Update the items from the line that contains "How do I perform: Open" through the end of the items by replacing "Main Report" with "Summary Report" and leaving everything else unchanged. Omit the pictures from your answer.

═════ Information given

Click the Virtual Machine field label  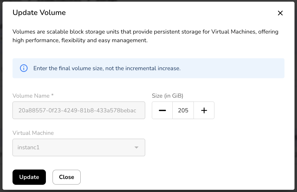click(x=33, y=133)
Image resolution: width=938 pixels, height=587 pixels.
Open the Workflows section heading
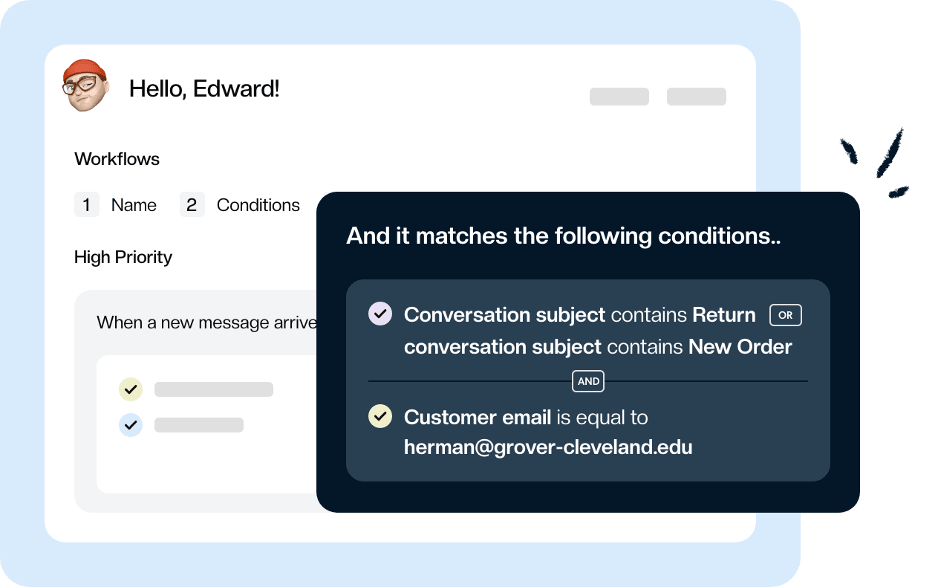coord(117,159)
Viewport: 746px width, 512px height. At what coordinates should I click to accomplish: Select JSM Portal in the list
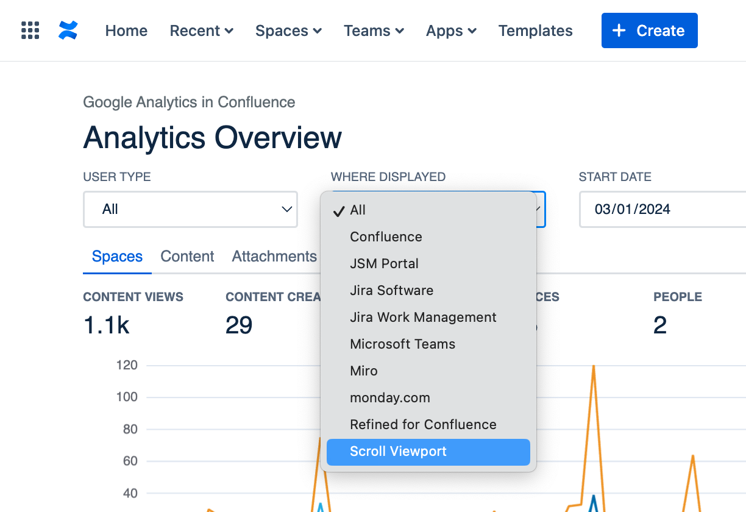384,264
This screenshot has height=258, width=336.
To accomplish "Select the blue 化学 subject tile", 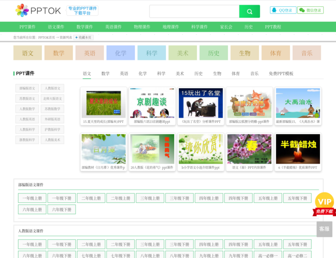I will [x=120, y=53].
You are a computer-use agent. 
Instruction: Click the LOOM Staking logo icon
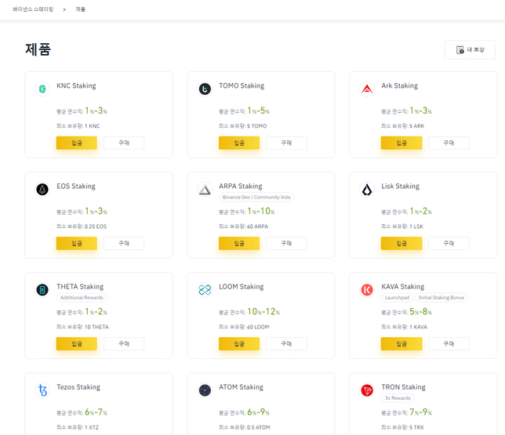click(x=205, y=290)
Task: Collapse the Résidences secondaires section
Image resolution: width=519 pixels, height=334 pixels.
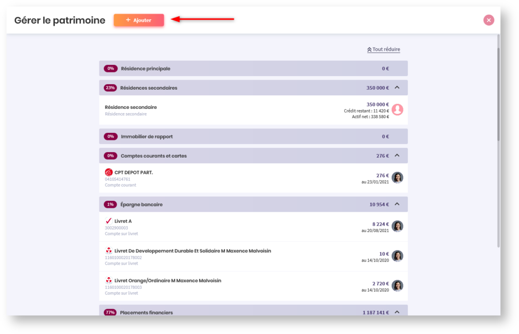Action: [x=397, y=88]
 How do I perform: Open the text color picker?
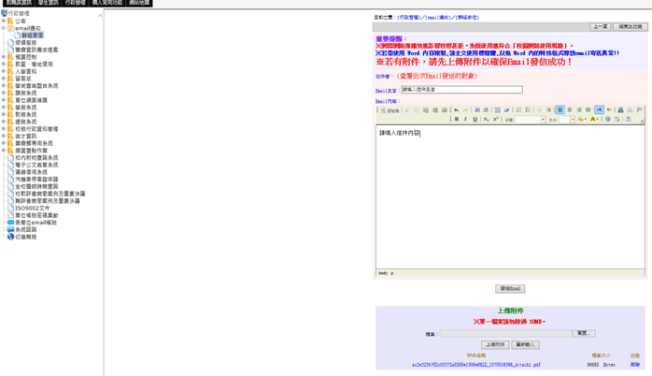[581, 120]
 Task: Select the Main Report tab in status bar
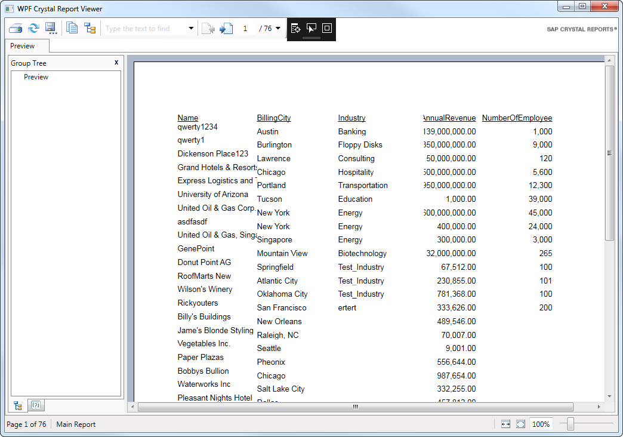[x=75, y=424]
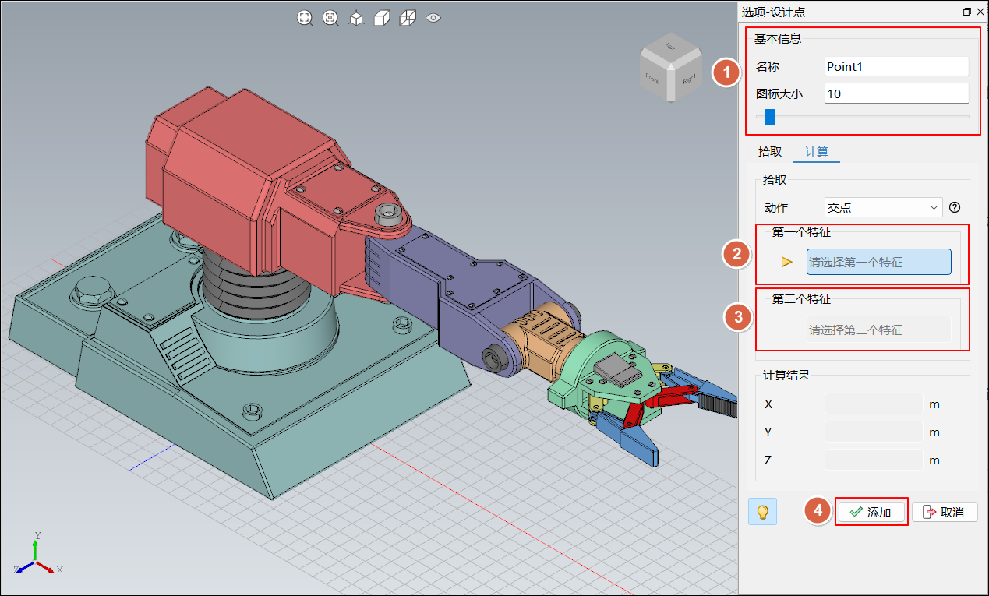Click the 图标大小 slider handle
Image resolution: width=989 pixels, height=596 pixels.
coord(770,117)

══════════

## Answer to this task
 How do I perform: Open the text color picker?
[581, 120]
 Task: Select the Summary Report tab in status bar
[x=75, y=424]
Click the 图标大小 slider handle
Image resolution: width=989 pixels, height=596 pixels.
coord(770,117)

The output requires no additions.